(Collected data entries)
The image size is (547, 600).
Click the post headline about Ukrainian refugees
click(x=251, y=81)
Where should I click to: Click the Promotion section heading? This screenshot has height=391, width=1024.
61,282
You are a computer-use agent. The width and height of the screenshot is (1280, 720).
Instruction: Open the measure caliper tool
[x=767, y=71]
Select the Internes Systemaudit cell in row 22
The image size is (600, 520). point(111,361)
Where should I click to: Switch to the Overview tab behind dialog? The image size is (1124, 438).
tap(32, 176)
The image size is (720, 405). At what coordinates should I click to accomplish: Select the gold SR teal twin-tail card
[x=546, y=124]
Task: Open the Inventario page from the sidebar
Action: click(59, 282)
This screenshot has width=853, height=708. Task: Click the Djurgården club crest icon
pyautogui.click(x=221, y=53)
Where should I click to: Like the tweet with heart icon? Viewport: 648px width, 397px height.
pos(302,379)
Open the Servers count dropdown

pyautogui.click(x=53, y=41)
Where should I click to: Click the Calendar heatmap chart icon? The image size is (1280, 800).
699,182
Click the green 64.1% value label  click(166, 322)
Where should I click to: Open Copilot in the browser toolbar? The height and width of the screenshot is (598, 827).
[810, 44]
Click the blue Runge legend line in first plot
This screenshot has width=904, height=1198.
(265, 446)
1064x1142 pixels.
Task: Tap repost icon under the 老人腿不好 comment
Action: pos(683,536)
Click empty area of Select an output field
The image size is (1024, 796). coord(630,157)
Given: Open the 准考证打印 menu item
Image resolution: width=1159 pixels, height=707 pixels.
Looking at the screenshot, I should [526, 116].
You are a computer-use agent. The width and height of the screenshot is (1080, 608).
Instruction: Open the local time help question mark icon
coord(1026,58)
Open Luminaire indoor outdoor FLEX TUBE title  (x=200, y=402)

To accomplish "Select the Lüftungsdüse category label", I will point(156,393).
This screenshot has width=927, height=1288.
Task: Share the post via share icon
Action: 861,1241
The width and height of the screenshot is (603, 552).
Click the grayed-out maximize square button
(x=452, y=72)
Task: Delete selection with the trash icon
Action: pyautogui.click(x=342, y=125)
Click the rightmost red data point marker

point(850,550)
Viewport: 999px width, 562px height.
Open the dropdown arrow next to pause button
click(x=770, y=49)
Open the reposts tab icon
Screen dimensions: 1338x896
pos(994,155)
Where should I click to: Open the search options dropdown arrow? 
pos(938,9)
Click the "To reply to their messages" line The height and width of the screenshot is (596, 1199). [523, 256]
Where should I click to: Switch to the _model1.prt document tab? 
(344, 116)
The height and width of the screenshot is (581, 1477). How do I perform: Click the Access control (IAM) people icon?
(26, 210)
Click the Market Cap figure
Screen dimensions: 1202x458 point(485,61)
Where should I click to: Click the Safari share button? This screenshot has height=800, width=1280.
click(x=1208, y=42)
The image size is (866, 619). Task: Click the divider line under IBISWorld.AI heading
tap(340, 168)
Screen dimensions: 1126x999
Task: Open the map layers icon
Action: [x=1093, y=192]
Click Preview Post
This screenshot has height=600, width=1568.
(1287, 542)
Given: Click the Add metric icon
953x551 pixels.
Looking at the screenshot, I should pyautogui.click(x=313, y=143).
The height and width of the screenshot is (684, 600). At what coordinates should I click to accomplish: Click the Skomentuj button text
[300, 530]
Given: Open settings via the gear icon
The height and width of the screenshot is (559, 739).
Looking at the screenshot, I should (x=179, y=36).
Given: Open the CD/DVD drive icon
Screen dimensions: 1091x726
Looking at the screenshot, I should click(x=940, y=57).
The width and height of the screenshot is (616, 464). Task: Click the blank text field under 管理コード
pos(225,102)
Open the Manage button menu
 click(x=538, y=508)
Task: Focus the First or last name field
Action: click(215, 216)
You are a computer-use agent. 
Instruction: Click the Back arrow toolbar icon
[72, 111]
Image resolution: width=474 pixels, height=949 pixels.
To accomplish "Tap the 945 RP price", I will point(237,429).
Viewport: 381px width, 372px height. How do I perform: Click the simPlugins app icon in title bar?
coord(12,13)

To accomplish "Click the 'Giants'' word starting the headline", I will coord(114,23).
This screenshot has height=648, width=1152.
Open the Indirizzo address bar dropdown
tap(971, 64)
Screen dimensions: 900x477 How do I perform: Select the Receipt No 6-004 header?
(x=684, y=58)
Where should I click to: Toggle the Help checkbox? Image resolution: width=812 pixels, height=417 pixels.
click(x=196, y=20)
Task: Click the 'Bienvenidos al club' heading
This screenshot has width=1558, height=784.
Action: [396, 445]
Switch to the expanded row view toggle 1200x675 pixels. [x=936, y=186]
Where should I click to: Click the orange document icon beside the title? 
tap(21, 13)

> **What the task requires**
Make an exact copy of every record listed above.

> **Solution to this problem**
The image size is (547, 600).
Click the post headline about Ukrainian refugees
click(x=251, y=81)
Where should I click to: Click the Promotion section heading? This screenshot has height=391, width=1024.
61,282
You are a computer-use agent. The width and height of the screenshot is (1280, 720).
Instruction: Open the measure caliper tool
[x=767, y=71]
Select the Internes Systemaudit cell in row 22
The image size is (600, 520). point(111,361)
Where should I click to: Switch to the Overview tab behind dialog? The image size is (1124, 438).
tap(32, 176)
The image size is (720, 405). At what coordinates should I click to accomplish: Select the gold SR teal twin-tail card
[x=546, y=124]
Task: Open the Inventario page from the sidebar
Action: click(59, 282)
This screenshot has width=853, height=708. Task: Click the Djurgården club crest icon
pyautogui.click(x=221, y=53)
Where should I click to: Like the tweet with heart icon? Viewport: 648px width, 397px height.
pos(302,379)
Open the Servers count dropdown

pyautogui.click(x=53, y=41)
Where should I click to: Click the Calendar heatmap chart icon? The image size is (1280, 800).
699,182
Click the green 64.1% value label  click(166, 322)
Where should I click to: Open Copilot in the browser toolbar? The height and width of the screenshot is (598, 827).
[810, 44]
Click the blue Runge legend line in first plot
This screenshot has width=904, height=1198.
(265, 446)
1064x1142 pixels.
Task: Tap repost icon under the 老人腿不好 comment
Action: pos(683,536)
Click empty area of Select an output field
The image size is (1024, 796). coord(630,157)
Given: Open the 准考证打印 menu item
Image resolution: width=1159 pixels, height=707 pixels.
Looking at the screenshot, I should [526, 116].
You are a computer-use agent. The width and height of the screenshot is (1080, 608).
Instruction: Open the local time help question mark icon
coord(1026,58)
Open Luminaire indoor outdoor FLEX TUBE title  (x=200, y=402)

To accomplish "Select the Lüftungsdüse category label", I will point(156,393).
This screenshot has width=927, height=1288.
Task: Share the post via share icon
Action: 861,1241
The width and height of the screenshot is (603, 552).
Click the grayed-out maximize square button
(x=452, y=72)
Task: Delete selection with the trash icon
Action: pyautogui.click(x=342, y=125)
Click the rightmost red data point marker

point(850,550)
Viewport: 999px width, 562px height.
Open the dropdown arrow next to pause button
click(x=770, y=49)
Open the reposts tab icon
Screen dimensions: 1338x896
pos(994,155)
Where should I click to: Open the search options dropdown arrow? 
pos(938,9)
Click the "To reply to their messages" line The height and width of the screenshot is (596, 1199). [523, 256]
Where should I click to: Switch to the _model1.prt document tab? 
(344, 116)
The height and width of the screenshot is (581, 1477). How do I perform: Click the Access control (IAM) people icon?
(26, 210)
Click the Market Cap figure
Screen dimensions: 1202x458 point(485,61)
Where should I click to: Click the Safari share button? This screenshot has height=800, width=1280.
click(x=1208, y=42)
The image size is (866, 619). Task: Click the divider line under IBISWorld.AI heading
tap(340, 168)
Screen dimensions: 1126x999
Task: Open the map layers icon
Action: [x=1093, y=192]
Click Preview Post
This screenshot has height=600, width=1568.
(1287, 542)
Given: Click the Add metric icon
953x551 pixels.
Looking at the screenshot, I should pyautogui.click(x=313, y=143).
The height and width of the screenshot is (684, 600). At what coordinates should I click to accomplish: Click the Skomentuj button text
[300, 530]
Given: Open settings via the gear icon
The height and width of the screenshot is (559, 739).
Looking at the screenshot, I should (x=179, y=36).
Given: Open the CD/DVD drive icon
Screen dimensions: 1091x726
Looking at the screenshot, I should click(x=940, y=57).
The width and height of the screenshot is (616, 464). Task: Click the blank text field under 管理コード
pos(225,102)
Open the Manage button menu
 click(x=538, y=508)
Task: Focus the First or last name field
Action: click(215, 216)
You are a computer-use agent. 
Instruction: Click the Back arrow toolbar icon
[72, 111]
Image resolution: width=474 pixels, height=949 pixels.
To accomplish "Tap the 945 RP price", I will point(237,429).
Viewport: 381px width, 372px height. How do I perform: Click the simPlugins app icon in title bar?
coord(12,13)

To accomplish "Click the 'Giants'' word starting the headline", I will coord(114,23).
This screenshot has height=648, width=1152.
Open the Indirizzo address bar dropdown
tap(971, 64)
Screen dimensions: 900x477 How do I perform: Select the Receipt No 6-004 header?
(x=684, y=58)
Where should I click to: Toggle the Help checkbox? Image resolution: width=812 pixels, height=417 pixels.
click(x=196, y=20)
Task: Click the 'Bienvenidos al club' heading
This screenshot has width=1558, height=784.
Action: [396, 445]
Switch to the expanded row view toggle 1200x675 pixels. [x=936, y=186]
Where should I click to: Click the orange document icon beside the title? 
tap(21, 13)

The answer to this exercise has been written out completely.